While the chicken is cooking, cut up the butter into about 1/2-tablespoon size slices to help them melt faster, and combine all the ingredients of the Buffalo sauce in a bowl, pop it in the microwave for about 30 seconds, take it out and stir it, and if the butter still hasn't all melted, put it back in for 10 second intervals until it's all liquid and can be mixed thoroughly and evenly. I've been forgetting to add the lemon juice until after everything else is mixed, but if you add it in with everything else don't get too worried if the garlic turns blue-green. It's due to a reaction caused by being heated up with the lemon juice and it won't change anything about the garlic except the color. Keep an eye on the clock to make sure the chicken pieces don't overcook while you're doing this, or just make the sauce while the chicken cools off a bit after cooking.
Once everything is ready, you can either cut up the chicken into bite-size pieces and dip each one into the Buffalo sauce to preserve the crispyness of the breading, or just put all of the chicken into the Buffalo bowl and mix it until all of the pieces are coated if you don't really care that the breading will get a little soggy towards the end. I put all the chicken in the Buffalo sauce bowl, coat the pieces, plate them, then pour any leftover sauce over the plated chicken pieces. You'll notice this recipe makes about ten times as much blue cheese sauce as you'd get with an order of wings at a bar/restaurant, and the reasoning for that is three-fold.

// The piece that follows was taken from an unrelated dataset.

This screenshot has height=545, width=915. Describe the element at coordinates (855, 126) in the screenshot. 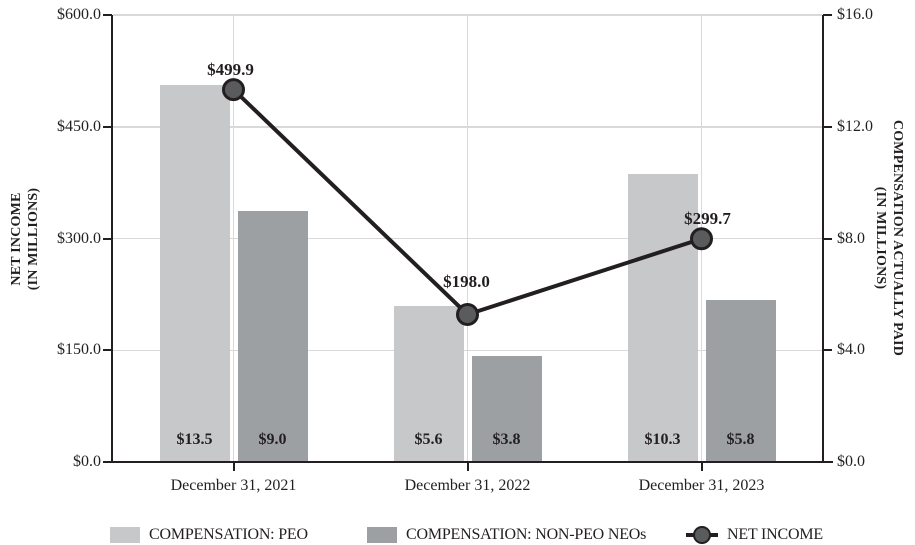

I see `right-axis-tick-label: $12.0` at that location.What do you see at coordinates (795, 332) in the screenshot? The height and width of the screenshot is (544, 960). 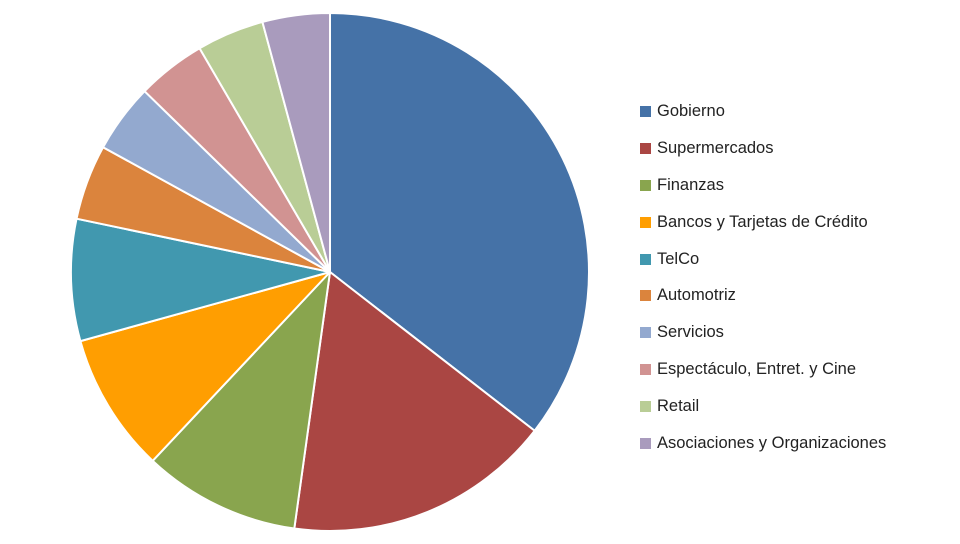 I see `legend-item: Servicios` at bounding box center [795, 332].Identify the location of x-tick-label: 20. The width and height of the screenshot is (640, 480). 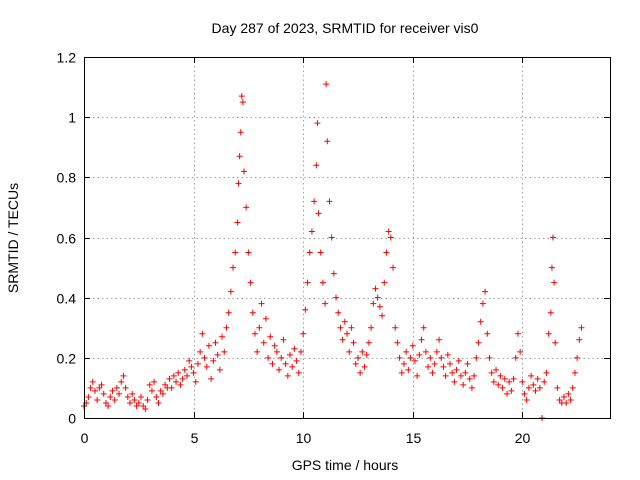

First off; while each piece of Buffalo chicken won't be too terribly spicy on its own, the spice level builds so you might end up using more blue cheese as you go on. Second; I formulated the whole recipe so that the blue cheese and chicken would taste good together rather than trying to make myself cry from spice and then cry again that I had to shovel some bullshit down my gullet just to stop the pain, so I usually eat a piece of chicken and then once the spice kicks in I have a dollop of sauce about the same size as the piece of chicken I just had. Third; the blue cheese sauce is so good there have been a few times where I've had a small spoon-full of it without any chicken at all. However you choose to combine the Buffalo sauce with the chicken and however much blue cheese sauce you use is up to you. Either way, enjoy.